## Records from a data source:
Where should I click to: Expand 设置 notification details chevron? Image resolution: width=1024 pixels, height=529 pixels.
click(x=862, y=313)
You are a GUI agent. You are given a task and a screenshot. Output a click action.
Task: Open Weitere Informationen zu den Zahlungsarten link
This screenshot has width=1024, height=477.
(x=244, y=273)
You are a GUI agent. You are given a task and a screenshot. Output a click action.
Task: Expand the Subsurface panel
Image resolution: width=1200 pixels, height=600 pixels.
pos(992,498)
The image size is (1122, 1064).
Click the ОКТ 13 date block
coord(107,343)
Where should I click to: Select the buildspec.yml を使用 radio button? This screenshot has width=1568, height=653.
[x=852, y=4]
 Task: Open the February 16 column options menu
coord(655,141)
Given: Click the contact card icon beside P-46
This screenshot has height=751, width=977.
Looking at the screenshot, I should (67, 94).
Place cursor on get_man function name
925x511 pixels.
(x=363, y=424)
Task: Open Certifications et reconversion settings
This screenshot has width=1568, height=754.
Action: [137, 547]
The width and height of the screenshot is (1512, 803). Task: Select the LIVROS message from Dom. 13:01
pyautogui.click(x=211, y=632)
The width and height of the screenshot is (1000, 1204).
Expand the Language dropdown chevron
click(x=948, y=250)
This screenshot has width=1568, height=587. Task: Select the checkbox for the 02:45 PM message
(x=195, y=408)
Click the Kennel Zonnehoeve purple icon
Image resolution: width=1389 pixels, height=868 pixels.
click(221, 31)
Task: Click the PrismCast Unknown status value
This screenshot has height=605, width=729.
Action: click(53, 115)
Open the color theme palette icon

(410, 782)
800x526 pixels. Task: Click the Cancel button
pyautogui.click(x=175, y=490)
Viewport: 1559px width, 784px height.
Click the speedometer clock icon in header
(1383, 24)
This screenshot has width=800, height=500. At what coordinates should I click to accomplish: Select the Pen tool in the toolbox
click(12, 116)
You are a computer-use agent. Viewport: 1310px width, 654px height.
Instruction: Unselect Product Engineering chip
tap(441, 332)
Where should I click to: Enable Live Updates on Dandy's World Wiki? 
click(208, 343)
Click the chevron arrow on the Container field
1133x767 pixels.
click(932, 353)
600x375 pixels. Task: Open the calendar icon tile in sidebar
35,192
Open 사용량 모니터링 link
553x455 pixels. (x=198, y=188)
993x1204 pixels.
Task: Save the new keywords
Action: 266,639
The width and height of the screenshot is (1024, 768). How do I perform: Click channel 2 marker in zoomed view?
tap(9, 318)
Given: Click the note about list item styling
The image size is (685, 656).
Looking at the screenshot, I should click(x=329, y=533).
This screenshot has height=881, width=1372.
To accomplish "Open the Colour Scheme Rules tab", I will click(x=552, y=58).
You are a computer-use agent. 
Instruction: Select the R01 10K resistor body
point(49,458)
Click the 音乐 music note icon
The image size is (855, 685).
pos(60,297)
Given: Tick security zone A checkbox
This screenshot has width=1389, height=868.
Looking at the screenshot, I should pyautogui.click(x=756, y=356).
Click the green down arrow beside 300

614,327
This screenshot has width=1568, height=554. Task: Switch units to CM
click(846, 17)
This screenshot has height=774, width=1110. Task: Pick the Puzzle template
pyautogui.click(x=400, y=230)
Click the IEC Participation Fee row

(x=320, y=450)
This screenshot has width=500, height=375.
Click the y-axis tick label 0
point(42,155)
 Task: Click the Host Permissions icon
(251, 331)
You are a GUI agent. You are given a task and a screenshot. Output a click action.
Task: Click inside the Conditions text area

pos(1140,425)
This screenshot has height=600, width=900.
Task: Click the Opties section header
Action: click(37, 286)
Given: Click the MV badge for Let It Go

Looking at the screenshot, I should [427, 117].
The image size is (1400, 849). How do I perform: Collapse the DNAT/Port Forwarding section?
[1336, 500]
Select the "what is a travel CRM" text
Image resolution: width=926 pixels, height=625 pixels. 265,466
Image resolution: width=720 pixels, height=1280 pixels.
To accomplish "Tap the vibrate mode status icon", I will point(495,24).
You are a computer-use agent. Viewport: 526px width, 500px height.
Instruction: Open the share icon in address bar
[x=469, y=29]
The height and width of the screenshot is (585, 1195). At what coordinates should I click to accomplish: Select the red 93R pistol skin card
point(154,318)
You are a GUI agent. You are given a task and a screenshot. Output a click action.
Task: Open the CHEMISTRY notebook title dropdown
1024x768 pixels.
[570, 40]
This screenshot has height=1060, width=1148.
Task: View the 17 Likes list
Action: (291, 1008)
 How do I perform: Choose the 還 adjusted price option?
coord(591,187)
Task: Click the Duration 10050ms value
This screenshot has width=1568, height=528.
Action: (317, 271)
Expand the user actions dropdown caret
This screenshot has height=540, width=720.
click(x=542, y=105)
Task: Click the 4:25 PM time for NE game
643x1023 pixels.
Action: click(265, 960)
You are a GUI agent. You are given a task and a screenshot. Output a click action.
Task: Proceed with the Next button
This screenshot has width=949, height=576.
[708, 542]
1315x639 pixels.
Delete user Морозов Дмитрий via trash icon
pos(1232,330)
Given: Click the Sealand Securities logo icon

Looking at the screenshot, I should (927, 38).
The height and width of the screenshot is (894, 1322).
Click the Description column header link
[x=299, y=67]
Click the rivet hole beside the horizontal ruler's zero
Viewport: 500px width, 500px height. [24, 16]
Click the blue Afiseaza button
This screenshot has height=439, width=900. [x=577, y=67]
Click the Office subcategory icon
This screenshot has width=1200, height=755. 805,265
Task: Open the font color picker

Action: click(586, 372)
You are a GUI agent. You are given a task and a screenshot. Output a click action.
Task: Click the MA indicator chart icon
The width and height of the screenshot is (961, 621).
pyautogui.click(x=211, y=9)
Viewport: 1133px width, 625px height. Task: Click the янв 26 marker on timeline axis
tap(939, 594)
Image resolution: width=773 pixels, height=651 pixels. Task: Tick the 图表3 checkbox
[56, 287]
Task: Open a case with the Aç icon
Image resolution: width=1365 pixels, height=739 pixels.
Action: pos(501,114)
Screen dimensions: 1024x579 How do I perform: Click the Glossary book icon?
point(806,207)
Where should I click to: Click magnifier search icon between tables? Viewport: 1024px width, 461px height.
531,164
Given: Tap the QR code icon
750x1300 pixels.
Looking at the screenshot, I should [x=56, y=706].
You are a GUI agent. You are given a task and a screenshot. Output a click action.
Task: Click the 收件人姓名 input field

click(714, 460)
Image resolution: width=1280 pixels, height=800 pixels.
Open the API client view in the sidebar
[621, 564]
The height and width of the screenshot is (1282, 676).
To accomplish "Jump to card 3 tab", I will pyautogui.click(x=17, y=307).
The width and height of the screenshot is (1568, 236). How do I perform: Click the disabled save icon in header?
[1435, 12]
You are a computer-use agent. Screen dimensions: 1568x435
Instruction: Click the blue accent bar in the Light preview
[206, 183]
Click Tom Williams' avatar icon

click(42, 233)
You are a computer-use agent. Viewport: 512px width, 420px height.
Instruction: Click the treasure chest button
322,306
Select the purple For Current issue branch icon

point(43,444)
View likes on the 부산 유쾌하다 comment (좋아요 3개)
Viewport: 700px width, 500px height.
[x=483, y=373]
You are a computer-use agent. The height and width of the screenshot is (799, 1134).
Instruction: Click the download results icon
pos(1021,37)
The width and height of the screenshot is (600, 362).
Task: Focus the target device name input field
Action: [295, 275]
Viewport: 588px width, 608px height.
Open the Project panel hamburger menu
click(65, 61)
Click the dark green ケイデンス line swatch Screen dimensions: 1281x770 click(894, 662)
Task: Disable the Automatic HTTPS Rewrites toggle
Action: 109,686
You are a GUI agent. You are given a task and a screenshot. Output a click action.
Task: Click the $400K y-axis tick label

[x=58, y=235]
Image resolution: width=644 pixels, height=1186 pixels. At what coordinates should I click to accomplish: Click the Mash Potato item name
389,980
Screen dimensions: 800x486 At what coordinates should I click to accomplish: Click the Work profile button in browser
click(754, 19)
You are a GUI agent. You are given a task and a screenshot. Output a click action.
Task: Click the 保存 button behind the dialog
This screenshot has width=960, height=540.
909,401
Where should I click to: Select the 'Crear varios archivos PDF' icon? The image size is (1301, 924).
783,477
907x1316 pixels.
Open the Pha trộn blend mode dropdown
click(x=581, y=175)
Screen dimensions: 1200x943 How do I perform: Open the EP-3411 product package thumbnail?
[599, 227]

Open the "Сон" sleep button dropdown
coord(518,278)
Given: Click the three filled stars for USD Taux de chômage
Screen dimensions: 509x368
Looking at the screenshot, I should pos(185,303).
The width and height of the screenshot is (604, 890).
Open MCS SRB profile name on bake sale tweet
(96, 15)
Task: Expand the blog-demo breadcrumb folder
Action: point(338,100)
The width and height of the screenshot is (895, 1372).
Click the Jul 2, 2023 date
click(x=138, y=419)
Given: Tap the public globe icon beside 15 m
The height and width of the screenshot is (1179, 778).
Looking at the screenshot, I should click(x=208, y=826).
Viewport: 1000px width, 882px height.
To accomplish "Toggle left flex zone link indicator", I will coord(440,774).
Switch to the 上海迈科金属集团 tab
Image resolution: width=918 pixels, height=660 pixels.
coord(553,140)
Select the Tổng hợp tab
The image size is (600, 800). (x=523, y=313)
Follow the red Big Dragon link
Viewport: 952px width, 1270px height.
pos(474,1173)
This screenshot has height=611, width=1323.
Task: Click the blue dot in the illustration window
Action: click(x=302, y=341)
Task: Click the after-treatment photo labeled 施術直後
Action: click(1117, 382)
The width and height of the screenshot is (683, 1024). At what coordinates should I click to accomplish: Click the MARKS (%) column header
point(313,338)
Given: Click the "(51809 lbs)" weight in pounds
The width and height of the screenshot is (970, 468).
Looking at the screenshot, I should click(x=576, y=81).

## EXERCISE:
Within the data above, the span starting at the line containing "Open the Pha trộn blend mode dropdown" and ending at the line containing "The width and height of the screenshot is (604, 890)." is to be retyped exactly, with no other lines.

## THE COMPLETED TASK:
Open the Pha trộn blend mode dropdown
click(x=581, y=175)
Screen dimensions: 1200x943 How do I perform: Open the EP-3411 product package thumbnail?
[599, 227]

Open the "Сон" sleep button dropdown
coord(518,278)
Given: Click the three filled stars for USD Taux de chômage
Screen dimensions: 509x368
Looking at the screenshot, I should pos(185,303).
The width and height of the screenshot is (604, 890).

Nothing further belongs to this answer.